La mise en scène : le mythe dans la lumière du présent

La mise en scène de Wajdi Mouawad séduit par sa sobriété et sa puissance symbolique. Dans la scénographie conçue par Emmanuel Clolus, un grand parallélépipède noir, évoquant un temple, occupe le centre de la scène. Dès le début du spectacle, les prêtresses viennent en souiller les murs du sang du crime originel qui condamne la lignée des Atrides. Le drame se déroule dans un espace tantôt plongé dans l’obscurité, tantôt éclairé modérément, et les lumières d’Éric Champoux magnifient ces traces sanglantes, visibles jusqu’à la fin de la représentation. Tout gravite autour de ce bloc monumental, d’où surgit Diane au dernier acte pour ordonner aux Grecs de déposer les armes et aux Scythes de lui rendre sa statue.

Pour rendre plus lisible une intrigue parfois complexe et lointaine pour le public contemporain, Mouawad a choisi de replacer le mythe dans un cadre contemporain.

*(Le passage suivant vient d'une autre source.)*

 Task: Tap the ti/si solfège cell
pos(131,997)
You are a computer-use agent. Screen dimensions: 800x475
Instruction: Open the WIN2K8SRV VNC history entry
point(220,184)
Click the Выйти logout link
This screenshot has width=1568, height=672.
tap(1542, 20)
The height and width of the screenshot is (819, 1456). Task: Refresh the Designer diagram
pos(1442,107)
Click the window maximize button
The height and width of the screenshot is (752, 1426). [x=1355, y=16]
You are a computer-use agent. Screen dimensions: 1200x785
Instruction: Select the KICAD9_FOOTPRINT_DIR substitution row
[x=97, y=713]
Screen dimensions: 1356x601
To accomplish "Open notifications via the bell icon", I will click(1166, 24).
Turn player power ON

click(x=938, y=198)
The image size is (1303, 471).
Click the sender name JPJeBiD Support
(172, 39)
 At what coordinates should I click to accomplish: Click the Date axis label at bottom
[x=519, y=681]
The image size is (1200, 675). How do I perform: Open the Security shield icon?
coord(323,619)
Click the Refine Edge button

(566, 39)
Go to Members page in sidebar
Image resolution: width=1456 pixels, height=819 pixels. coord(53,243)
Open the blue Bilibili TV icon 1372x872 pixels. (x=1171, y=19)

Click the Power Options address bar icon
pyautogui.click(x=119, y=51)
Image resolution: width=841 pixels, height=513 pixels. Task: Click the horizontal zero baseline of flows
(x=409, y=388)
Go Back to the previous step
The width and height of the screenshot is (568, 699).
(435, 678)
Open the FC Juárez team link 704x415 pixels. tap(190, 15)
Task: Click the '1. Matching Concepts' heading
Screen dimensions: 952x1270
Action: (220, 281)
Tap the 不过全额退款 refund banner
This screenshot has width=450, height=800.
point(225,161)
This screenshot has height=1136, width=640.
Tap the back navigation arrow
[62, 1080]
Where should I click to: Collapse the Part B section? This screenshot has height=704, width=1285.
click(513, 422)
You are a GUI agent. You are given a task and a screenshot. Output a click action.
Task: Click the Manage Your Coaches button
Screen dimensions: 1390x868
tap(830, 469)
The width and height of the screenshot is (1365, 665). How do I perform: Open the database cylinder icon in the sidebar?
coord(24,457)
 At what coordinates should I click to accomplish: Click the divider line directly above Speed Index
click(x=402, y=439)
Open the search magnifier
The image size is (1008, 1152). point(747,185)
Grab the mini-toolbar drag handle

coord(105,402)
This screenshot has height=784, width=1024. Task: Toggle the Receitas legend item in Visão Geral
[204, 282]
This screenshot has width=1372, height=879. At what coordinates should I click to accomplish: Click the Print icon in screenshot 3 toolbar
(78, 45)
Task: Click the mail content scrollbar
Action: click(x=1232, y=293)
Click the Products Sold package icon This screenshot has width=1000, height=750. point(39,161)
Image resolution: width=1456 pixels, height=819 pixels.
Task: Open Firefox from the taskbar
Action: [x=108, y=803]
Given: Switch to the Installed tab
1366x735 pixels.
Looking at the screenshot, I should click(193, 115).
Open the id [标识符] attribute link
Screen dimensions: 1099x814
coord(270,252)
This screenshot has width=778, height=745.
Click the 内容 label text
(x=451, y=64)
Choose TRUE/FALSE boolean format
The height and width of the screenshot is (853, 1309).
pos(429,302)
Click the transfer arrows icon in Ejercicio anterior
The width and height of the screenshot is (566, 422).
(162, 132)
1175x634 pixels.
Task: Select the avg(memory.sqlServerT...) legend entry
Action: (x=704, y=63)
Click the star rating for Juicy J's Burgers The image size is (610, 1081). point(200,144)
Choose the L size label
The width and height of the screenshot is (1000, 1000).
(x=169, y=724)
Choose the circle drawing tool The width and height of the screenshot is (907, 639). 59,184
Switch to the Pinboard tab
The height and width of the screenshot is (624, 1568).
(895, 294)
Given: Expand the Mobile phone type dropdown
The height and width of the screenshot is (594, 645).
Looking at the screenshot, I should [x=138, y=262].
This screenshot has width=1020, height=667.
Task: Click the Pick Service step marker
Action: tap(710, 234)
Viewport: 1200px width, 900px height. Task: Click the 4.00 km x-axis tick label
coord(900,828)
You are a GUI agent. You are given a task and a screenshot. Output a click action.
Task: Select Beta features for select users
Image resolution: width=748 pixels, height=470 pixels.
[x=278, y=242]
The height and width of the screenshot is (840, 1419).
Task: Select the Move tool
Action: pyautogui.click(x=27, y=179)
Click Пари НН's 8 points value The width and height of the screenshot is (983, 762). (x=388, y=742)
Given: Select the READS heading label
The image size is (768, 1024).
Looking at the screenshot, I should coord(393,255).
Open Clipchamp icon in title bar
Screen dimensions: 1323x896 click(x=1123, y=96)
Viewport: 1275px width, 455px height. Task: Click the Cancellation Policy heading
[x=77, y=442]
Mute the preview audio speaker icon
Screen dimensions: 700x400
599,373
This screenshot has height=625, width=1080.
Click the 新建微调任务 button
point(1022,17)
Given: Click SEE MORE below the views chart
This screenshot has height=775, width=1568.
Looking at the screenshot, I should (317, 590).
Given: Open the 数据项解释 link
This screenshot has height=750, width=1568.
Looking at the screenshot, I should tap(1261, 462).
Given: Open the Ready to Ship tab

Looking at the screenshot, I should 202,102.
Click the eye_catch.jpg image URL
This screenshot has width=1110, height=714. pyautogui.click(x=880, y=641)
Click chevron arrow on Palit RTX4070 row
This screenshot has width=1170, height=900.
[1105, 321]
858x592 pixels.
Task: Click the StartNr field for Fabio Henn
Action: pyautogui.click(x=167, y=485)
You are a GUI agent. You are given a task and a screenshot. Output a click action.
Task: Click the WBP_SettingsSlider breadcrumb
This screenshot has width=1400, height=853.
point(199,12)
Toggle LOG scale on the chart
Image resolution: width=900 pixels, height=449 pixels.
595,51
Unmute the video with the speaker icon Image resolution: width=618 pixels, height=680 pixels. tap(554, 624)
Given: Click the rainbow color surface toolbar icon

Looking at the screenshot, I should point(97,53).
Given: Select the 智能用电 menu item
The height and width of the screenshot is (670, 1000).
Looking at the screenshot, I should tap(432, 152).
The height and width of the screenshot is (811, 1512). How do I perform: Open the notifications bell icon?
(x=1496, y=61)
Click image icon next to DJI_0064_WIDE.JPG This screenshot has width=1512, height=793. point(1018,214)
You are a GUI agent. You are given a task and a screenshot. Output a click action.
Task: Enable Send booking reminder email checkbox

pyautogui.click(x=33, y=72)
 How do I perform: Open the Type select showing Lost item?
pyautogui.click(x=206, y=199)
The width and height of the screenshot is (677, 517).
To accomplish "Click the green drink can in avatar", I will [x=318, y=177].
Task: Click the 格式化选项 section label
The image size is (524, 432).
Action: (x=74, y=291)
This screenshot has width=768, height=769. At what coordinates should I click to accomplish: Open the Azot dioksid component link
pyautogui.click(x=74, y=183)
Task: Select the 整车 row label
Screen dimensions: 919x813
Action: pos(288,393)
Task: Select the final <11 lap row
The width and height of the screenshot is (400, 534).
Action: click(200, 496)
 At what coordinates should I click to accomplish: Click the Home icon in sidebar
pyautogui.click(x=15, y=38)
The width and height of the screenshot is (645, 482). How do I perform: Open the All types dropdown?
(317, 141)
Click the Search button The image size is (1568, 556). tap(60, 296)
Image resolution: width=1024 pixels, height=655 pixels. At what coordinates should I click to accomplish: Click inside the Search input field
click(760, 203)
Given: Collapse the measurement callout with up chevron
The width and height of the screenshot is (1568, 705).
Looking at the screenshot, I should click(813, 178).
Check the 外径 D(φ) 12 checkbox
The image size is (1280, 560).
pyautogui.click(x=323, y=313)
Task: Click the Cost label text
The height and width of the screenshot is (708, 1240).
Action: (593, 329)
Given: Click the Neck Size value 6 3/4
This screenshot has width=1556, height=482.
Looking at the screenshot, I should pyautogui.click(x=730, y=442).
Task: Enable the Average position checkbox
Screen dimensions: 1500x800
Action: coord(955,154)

Il imagine, dans un prologue théâtral qu’il a spécialement écrit, une transposition dans un musée ukrainien occupé par les Russes, où la statue de Diane devient un objet de négociation politique — une allusion directe à la restitution d’œuvres d’art volées. Cette idée, d’une grande intelligence dramaturgique, relie subtilement la légende antique à l’histoire actuelle : rappelons que la Tauride de l’opéra correspond à la Crimée d’aujourd’hui. Dans ce préambule, on découvre également un tableau entièrement rouge représentant une femme entourée de poches de sang, le sang de toutes les victimes de ce crime originel, intitulé Le Sacrifice d’Iphigénie, créé par Emmanuel Clolus. Mais l’allusion à l’actualité s’arrête là : dès que le mythe reprend ses droits, nous plongeons dans un univers intemporel, avant de revenir au musée, à l’extrême fin de l’opéra, avec la statue double de Diane restituée. Les costumes d’inspiration antique signés Emmanuelle Thomas, qui signe également les coiffures et maquillages, rappellent que nous assistons bien à une tragédie d’un autre temps. Ce retour à l’Antiquité évite toute confusion et donne au spectacle une belle cohérence visuelle. L’opéra s’ouvre d’ailleurs sur l’ouverture de Iphigénie en Aulide — l’épisode qui précède celui de Tauride —, un choix judicieux qui relie les deux volets de la tragédie et installe d’emblée le spectateur dans la continuité du mythe.

En réunissant la rigueur musicale sous la direction de Louis Langrée, la ferveur d’un plateau habité et la lecture claire et poétique de Wajdi Mouawad, cette Iphigénie en Tauride s’impose d’emblée comme un chef d’œuvre de cette saison. Gluck y retrouve toute sa force dramatique et sa modernité, servies par une interprétation à la fois sensible et cohérente.

Les artistes

Iphigénie : Tamara Bounazou
Oreste : Theo Hoffman
Pylade : Philippe Talbot
Thoas : Jean-Fernand Setti
Diane / Deuxième prêtresse : Léontine Maridat-Zimmerlin
Une femme grecque / Première prêtresse : Fanny Soyer
Un scythe / Un ministre du sanctuaire : Lysandre Châlon
Comédien : Anthony Roullier

Ensemble Le Consort, dir. Louis Langrée
Choeur Les éléments, dir. Joël Suhubiette
Assistant à la direction musicale : Théotime Langlois de Swarte
Mise en scène : Wajdi Mouawad
Dramaturgie : Charlotte Farcet
Décors : Emmanuel Clolus
Costumes, coiffures, perruques, maquillages : Emmanuelle Thomas
Chorégraphie : Daphné Mauger
Lumières : Éric Champoux

Le programme

Iphigénie en Tauride

Tragédie lyrique en quatre actes de Christoph Willibald Gluck, livret de Nicolas-François Guillard, créée à l’Académie royale de musique (Paris) le 18 mai 1779.
Paris, Opéra Comique, représentation du dimanche 2 novembre 2025.